穴の深さは工具に依存する。一般的なドリルの場合は、空けたい大きさの3倍から5倍ぐらいが目安(φ8だと24㎜から40㎜以下程度)であるが、浅いほうが精度が良い。一般にエンドミルは精度がよいが深い穴は不可で、深さが必要な時はロングドリルを使う。

ドリルと穴の関係

  • JIS標準ドリル:外径の3~5倍。最大では10倍ぐらいのものある。
  • ISO標準ドリル:JISドリルより2,3割浅いが剛性が高く精度が良い。
  • スタブドリル:通常の半分短い穴で精度の高い。
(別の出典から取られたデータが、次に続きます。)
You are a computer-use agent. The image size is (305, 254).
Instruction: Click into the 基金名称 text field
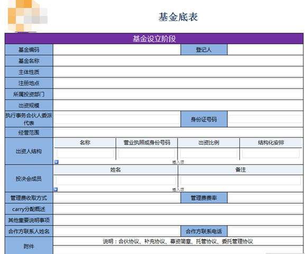click(178, 61)
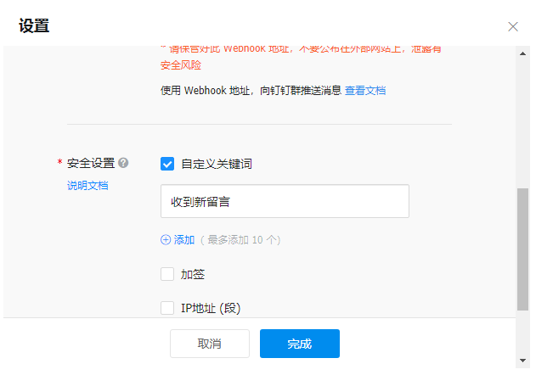
Task: Open the 说明文档 link
Action: 87,186
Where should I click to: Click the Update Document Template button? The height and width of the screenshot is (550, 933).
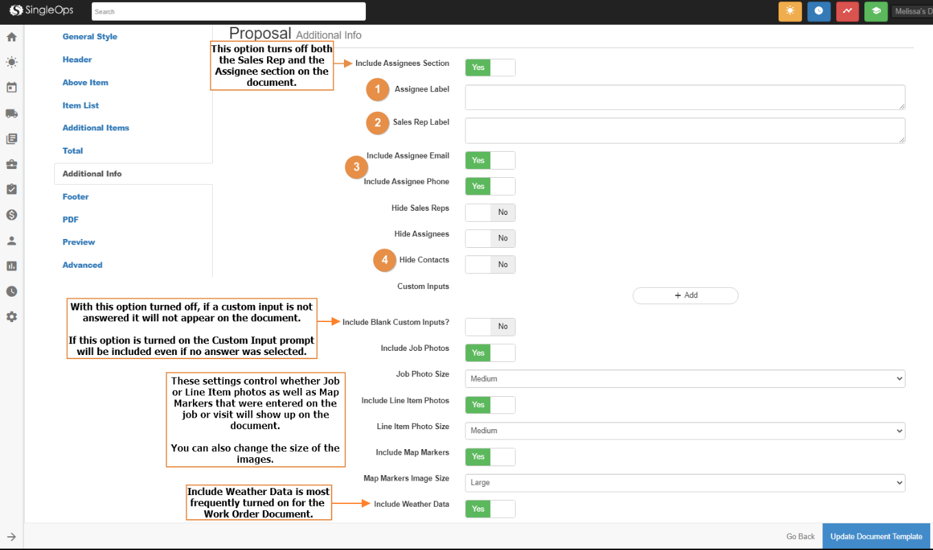pos(876,536)
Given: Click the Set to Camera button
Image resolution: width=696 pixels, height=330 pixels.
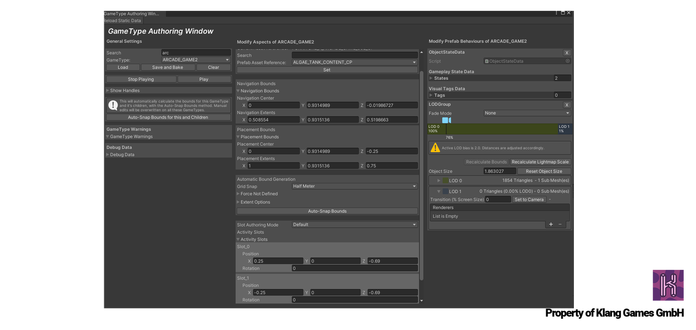Looking at the screenshot, I should (x=529, y=200).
マシニングセンタによく使う。
  • ロングドリル:深さを出すため、剛性を高く、切りくずの排出を容易にした特殊なドリル。

穴あけ加工における注意点

穴あけ加工を行う際には、いくつかの注意点が存在する。まず、加工する材料の特性に応じた適切な工具を選ぶことが重要である。例えば、硬度が高い材料に対しては、通常のドリルでは加工が困難であり、特殊な工具や潤滑剤を使用する必要がある。また、ドリルの回転数や送り速度も適切に設定しないと、工具の摩耗や破損が早まるだけでなく、加工精度が低下する恐れがある。

加工中の冷却と潤滑

穴あけ加工には、冷却と潤滑が重要な役割を果たす。加工中の摩擦により、工具と素材の温度が上昇し、工具の寿命を短くする可能性がある。これを防ぐために、冷却液や潤滑剤を使用し、摩擦を軽減させることが一般的である。これにより、加工の精度を維持し、工具の劣化を防ぐことができる。特に、高速での穴あけや硬い材料に対しては、冷却と潤滑が不可欠である。